Patients/Methods and Results: In 1998, the patient had a sinusitis evaluation, revealing a sellar mass with elevated ACTH levels. By 2004, he developed Cushing's disease with elevated 24-hour UFC and ACTH level of 300 pg/mL. He had transsphenoidal subtotal removal of an invasive adenoma. After a steady increase in ACTH, cortisol levels, and tumor growth, he had repeat transsphenoidal surgery. In July 2010 with tumor growth and worsening effects of hypercortisolemia, he had endonasal endoscopic tumor debulking. He began temozolomide therapy; however, his condition deteriorated—with tumor growth in the sella, clivus, left cavernous sinus, and left middle fossa. He then had two-stage tumor debulking with a left transcranial approach and a redo endonasal endoscopic approach. Pathology marked tumor progression with Ki-67 from 80%–90%. Whole body PET-CT showed a liver lesion, confirming ACTH-staining pituitary carcinoma when biopsied.
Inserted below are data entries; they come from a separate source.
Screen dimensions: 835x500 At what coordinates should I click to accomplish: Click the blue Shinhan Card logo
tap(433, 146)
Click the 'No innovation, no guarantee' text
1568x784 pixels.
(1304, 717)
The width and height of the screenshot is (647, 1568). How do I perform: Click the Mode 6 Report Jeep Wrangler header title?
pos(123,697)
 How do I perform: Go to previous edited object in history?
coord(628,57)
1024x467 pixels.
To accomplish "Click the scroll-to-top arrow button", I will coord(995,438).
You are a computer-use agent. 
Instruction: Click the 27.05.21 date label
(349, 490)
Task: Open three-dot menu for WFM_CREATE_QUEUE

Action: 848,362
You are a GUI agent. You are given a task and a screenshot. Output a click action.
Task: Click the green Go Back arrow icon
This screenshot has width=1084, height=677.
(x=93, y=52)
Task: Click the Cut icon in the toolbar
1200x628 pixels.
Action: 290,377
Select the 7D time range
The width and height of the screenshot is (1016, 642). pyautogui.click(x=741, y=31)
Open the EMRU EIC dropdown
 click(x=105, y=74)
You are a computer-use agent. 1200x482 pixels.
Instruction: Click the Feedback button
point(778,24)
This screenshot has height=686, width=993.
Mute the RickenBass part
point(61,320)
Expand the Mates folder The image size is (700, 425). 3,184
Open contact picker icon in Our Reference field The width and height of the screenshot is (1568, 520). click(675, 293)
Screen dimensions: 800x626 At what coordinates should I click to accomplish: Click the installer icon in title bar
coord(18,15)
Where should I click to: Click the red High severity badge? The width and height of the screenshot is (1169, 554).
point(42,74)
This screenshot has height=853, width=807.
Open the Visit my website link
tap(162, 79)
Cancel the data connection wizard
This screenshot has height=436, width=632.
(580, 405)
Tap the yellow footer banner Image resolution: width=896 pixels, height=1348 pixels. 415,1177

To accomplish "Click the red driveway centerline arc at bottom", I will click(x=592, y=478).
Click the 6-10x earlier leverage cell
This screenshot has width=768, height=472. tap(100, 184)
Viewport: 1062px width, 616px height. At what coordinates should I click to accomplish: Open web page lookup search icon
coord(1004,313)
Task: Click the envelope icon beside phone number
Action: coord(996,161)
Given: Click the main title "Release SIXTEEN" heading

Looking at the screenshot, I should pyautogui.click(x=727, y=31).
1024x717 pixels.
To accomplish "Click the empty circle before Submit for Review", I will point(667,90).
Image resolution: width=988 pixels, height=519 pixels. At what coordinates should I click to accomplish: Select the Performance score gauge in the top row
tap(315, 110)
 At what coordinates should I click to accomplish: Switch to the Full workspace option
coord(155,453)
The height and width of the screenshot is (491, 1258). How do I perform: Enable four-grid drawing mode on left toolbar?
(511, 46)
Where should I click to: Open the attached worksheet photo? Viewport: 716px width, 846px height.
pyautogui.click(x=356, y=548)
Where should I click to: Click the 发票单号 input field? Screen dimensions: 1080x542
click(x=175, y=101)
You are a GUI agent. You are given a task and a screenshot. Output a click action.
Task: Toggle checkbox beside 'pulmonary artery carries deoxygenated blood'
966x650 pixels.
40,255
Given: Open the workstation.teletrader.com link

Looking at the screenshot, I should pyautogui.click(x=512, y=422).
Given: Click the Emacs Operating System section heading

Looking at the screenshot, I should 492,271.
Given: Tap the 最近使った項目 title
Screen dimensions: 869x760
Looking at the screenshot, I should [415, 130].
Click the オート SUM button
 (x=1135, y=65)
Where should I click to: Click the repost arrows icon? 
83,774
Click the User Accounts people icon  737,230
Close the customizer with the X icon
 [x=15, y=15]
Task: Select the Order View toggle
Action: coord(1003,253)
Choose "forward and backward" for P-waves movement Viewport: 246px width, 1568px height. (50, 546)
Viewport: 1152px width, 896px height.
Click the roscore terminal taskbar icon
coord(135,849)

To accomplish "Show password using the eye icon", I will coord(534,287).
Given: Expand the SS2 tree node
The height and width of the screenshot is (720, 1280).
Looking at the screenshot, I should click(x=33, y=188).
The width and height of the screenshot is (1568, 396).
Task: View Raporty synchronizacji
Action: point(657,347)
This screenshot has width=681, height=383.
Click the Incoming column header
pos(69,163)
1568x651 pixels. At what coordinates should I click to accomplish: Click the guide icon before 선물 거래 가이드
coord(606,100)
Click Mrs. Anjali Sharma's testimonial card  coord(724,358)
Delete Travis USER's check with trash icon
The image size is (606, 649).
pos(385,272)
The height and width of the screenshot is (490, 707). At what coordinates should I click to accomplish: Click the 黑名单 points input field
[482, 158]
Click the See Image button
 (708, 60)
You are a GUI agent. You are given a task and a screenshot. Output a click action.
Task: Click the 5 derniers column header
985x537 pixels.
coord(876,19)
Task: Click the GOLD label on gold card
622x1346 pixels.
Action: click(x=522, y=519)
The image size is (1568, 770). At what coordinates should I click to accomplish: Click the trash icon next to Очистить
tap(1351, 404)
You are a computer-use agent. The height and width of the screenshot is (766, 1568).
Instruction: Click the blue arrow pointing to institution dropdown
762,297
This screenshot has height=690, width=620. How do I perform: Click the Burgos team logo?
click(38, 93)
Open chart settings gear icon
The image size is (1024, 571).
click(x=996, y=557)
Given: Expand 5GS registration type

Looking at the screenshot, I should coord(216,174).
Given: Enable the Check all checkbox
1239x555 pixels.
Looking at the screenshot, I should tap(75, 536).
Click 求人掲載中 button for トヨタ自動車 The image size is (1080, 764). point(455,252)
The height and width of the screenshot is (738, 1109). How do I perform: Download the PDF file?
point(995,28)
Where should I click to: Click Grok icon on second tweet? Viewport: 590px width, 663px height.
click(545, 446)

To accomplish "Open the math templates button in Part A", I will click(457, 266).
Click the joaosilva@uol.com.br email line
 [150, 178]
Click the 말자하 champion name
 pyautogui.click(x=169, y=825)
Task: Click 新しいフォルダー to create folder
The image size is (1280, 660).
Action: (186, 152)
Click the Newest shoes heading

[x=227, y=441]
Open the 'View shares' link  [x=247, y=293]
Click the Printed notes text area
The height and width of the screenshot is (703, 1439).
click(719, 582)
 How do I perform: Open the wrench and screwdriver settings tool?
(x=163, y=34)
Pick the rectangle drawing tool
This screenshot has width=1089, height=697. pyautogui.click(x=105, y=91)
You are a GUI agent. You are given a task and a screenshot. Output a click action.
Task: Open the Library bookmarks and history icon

He began treatment with cisplatin and etoposide. His most recent brain/pituitary MRI in 2012 shows almost complete resolution of the residual skull base and left middle fossa mass; his ACTH levels fell to <15 pg/mL, and his serum cortisol was <2 üg/dL.
Conclusion: As far as we know, this is the first reported case with dramatic response to combined cisplatin and etoposide therapy for pituitary carcinoma.